Antes de apreciar algum trabalho de David Lynch, o espectador deve saber que se comprometerá com um material intrigante, e que está prestes a incursar na mente de um dos maiores cineastas contemporâneos. Aliás, chamá-lo de cineasta seria injustamente limitá-lo. Além de dirigir filmes, Lynch trabalha com música (foi ele próprio quem concebeu a trilha sonora de seu primeiro longa-metragem) e também traz consigo uma experiência com pintura.
Seus filmes são conhecidos por, de certa forma, colocar em cheque os valores ideais de uma sociedade moralista. Dando a entender que por trás das cortinas de veludo, ou sob a grama do jardim, podem existir bizarras verdades incômodas. É este o caso de Veludo Azul, um filme ambíguo, em que uma história paralela(?) pode ser revelada, sob os olhares mais atentos.
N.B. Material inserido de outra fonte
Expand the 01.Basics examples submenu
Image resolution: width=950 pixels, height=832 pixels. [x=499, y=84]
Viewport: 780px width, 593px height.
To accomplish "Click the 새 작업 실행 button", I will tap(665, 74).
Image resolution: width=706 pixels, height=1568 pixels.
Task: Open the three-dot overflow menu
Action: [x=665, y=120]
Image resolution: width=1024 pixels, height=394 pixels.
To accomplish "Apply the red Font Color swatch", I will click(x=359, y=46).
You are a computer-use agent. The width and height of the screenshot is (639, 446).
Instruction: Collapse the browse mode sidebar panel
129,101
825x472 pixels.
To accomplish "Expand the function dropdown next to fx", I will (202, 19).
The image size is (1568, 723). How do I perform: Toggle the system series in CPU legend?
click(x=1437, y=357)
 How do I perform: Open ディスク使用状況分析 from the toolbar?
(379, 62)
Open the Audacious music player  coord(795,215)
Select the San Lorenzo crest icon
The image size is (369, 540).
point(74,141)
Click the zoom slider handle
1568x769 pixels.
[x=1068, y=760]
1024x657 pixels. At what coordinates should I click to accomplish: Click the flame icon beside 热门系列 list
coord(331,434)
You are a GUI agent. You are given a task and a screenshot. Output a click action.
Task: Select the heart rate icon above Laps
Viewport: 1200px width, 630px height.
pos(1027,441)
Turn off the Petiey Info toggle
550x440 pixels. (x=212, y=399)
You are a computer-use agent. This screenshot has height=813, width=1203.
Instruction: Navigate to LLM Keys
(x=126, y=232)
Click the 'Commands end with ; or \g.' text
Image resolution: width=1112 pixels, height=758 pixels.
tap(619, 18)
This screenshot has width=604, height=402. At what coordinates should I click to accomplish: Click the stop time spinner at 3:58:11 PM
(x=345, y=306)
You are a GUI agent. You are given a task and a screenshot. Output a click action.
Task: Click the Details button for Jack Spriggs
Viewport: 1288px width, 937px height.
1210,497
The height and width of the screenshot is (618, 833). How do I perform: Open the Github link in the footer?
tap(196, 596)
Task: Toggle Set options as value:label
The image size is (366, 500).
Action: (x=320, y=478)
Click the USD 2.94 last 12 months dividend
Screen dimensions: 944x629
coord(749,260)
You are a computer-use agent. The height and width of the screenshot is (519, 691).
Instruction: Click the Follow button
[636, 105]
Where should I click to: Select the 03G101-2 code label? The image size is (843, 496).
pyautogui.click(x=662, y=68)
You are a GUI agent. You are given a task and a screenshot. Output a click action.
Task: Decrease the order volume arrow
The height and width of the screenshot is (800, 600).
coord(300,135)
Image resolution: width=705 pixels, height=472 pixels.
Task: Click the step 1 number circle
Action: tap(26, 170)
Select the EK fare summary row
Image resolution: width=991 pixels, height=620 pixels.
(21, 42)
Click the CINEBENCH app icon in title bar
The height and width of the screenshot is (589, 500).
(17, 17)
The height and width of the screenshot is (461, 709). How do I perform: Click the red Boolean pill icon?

Depois da cena introdutória, que já se tornou clássica, somos apresentados a Jeffrey Beaumont, interpretado pelo queridinho do diretor, Kyle MacLachlan. Por conta do estado de saúde de seu pai, Jeffrey retorna à pacata(?) Lumberton, sua cidade natal. A semelhança desta com Twin Peaks, cidade onde se passa a consagrada série homônima do mesmo diretor, não é mera coincidência.
As coisas começam a ficar surtadas quando Jeffrey encontra uma orelha decepada num terreno da cidade, é quando o filme adquire ares de cinema noir, sem deixar o surrealismo característico de Lynch. O que se sucede é a investigação do sequestro da família de uma mulher misteriosa, realizada à margem da lei por Jeffrey e Sandy, a filha do detetive local, papel que ficou com Laura Dern.
Veludo Azul se mostra uma trama envolvente, incrementada com as mais excêntricas figuras Lynchianas, e entre elas está um dos vilões mais emblemáticos e aterrorizantes do cinema, Frank Booth, interpretado magistralmente por Dennis Hopper. Este filme também prova que David Lynch sabe conduzir perfeitamente seus atores, com destaque para o trabalho de Dennis Hoopper, como já foi dito, e Isabella Rosellini como Dorothy Valley, “The Blue Lady”. Temos também Dean Stockwell fazendo o rápido, porém memorável, papel de Ben, numa das cenas mais deliciosamente esquisitas do filme. Laura Dern e Kyle MacLachlan apresentam um desempenho correto e eficiente, mas que por incorporarem personagens relativamente normais, parecem ofuscados pelos seres grotescos, pelo roteiro impecável e pelas cores fortes do universo de Lynch.
Aspectos técnicos como figurino, iluminação e fotografia, colaboram entre si para a construção de cenas em que cada elemento tem sua devida importância na representação de manifestações subconscientes, a tal história paralela filmada nas entrelinhas, da qual falei no começo. No entanto, se as belas cores não lhe hipnotizarem, talvez seja por que este papel esteja reservado à envolvente trilha sonora de Angelo Badalamenti, com quem David Lynch iniciou uma longa parceria. Sua música desempenha um notório papel na ambientação de cada cena, sem a qual o impacto recebido pelo espectador seria reduzido.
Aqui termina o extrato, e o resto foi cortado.